Saluti anche a Denver, per la quale vale un discorso analogo a quello fatto sopra, ovvero: i Warriors sono chiaramente posseduti da un’entità demoniaca di livello “Armageddon”, però si poteva decisamente fare meglio di così. Karl si ferma per l’ennesima volta ai blocchi di partenza, con i suoi che vanno sotto con la testa prima che dal punto di vista tecnico: passare la partita aspettando e temendo che prima o poi Curry metta una tripla, e poi a cascata 2, 3, 10, seguito da tutti i compagni, non è accettabile a questo livello. E il fatto che succeda davvero non è una scusante. E’ mancato Gallinari, certo, ma il Gallo visto fino ad oggi non sarebbe bastato a cambiare le sorti dei Nuggets; sarebbe servito un Danilo più maturo, decisivo, cattivo, che siamo tutti sicuri possa diventare, ma che fino ad ora non si è mai palesato. Peccato aver perso questo ulteriore banco di prova, sembrava l’anno giusto per la possibile consacrazione.
Se ne va Atlanta. Quelli che la vogliono piangere possono iniziare. Fatto? Ok, passiamo oltre.
Dei Lakers abbiamo parlato la volta scorsa, sarà un’estate molto calda in gialloviola, che rischiano di tornare a essere un argomento di discussione solo fuori dal campo, perchè sui 28 metri c’è poco da dire.

────────────────

Consegna A: Secondo il commento sull'NBA, quale giocatore è mancato a Denver?
Consegna B: Trascrivi dal commento sull'NBA il tratto che va da "Dei Lakers abbiamo" fino a "poco da dire.".
Consegna C: Prosegui il commento sull'NBA dopo l'ultima frase riportata.

Dati forniti:
────────────────

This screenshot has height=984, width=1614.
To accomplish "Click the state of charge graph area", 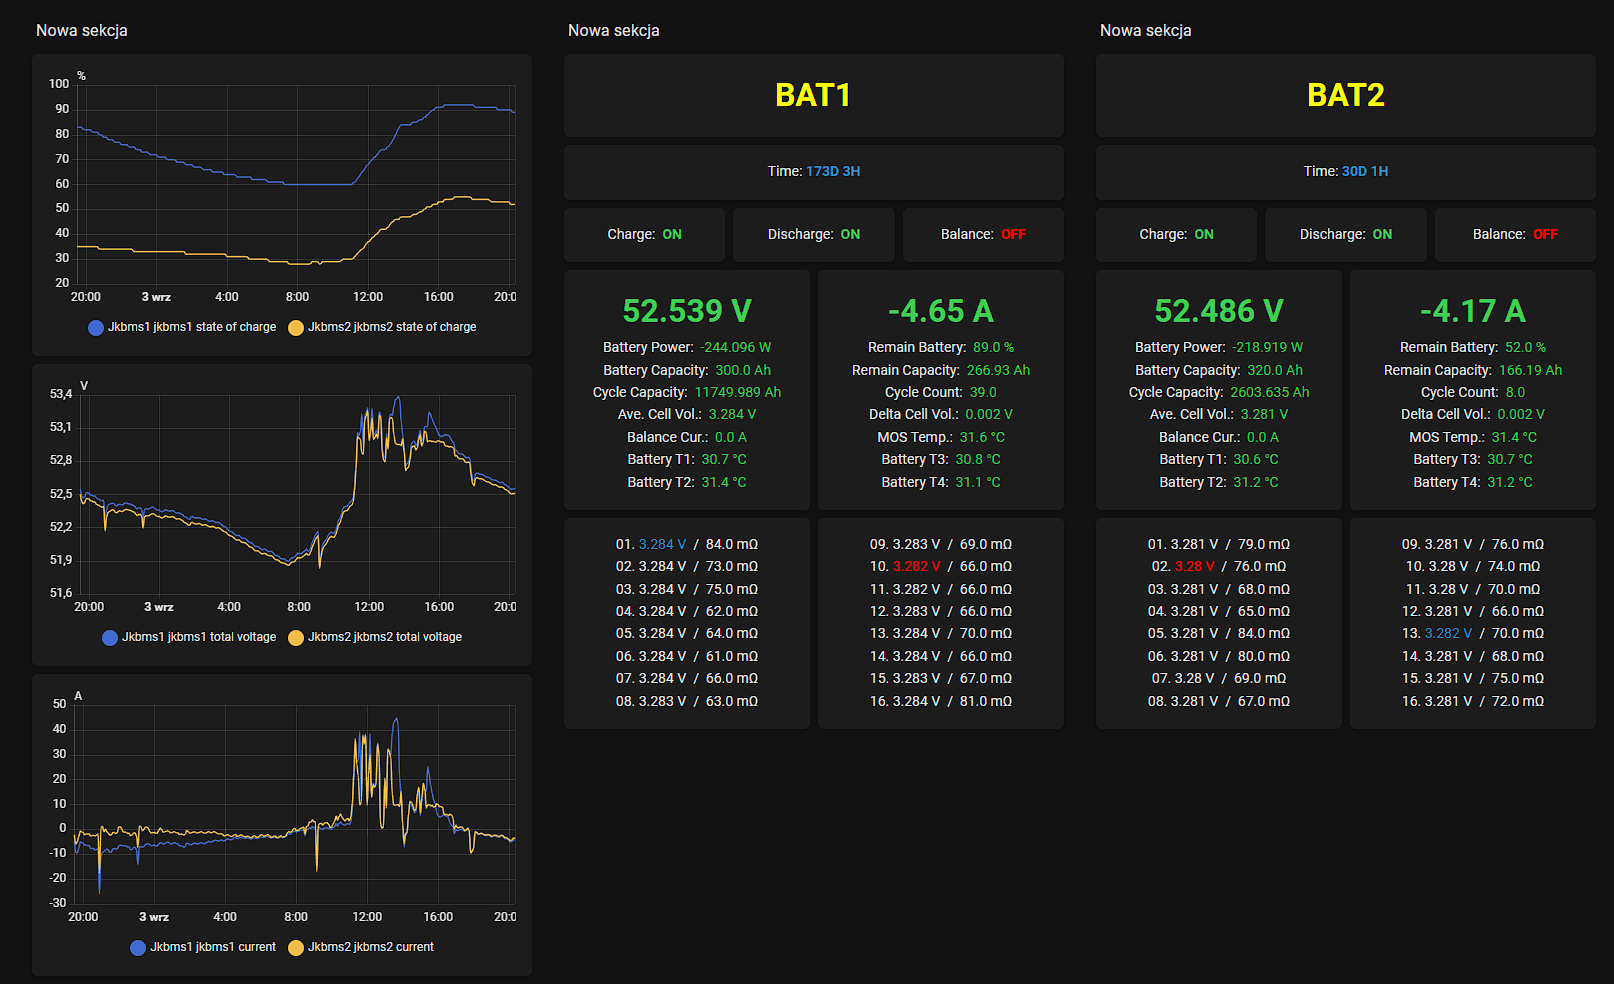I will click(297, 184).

────────────────

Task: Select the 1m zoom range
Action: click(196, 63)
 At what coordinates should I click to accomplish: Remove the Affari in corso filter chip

────────────────

Risposta A: Gallinari.

Risposta B:
Dei Lakers abbiamo parlato la volta scorsa, sarà un’estate molto calda in gialloviola, che rischiano di tornare a essere un argomento di discussione solo fuori dal campo, perchè sui 28 metri c’è poco da dire.

Risposta C:
Vacanze anticipate anche sull’altra sponda angelena, con i Los Angeles Pauls che soccombono in 6 gare ai migliori Grizzlies degli ultimi 2 anni. Non so se Del Negro è ancora lì perchè gradito a Paul (visto che gli fa fare tutto quel che vuole), o perchè ha rapito un figlio del proprietario: in un caso o nell’altro, credo sia però il momento di dare a Paul un allenatore che gli permetta (o che lo obblighi) di fare il salto di qualità. Che in stagione regolare possa dominare una partita come se la giocasse con la Playstation ormai è chiaro a tutti. Che però ogni volta debba sfracellarsi contro il muro della realtà nei PO, scoprendo che senza giochi strutturati in post season l’improvvisazione non basta, a me sembra crudeltà pura.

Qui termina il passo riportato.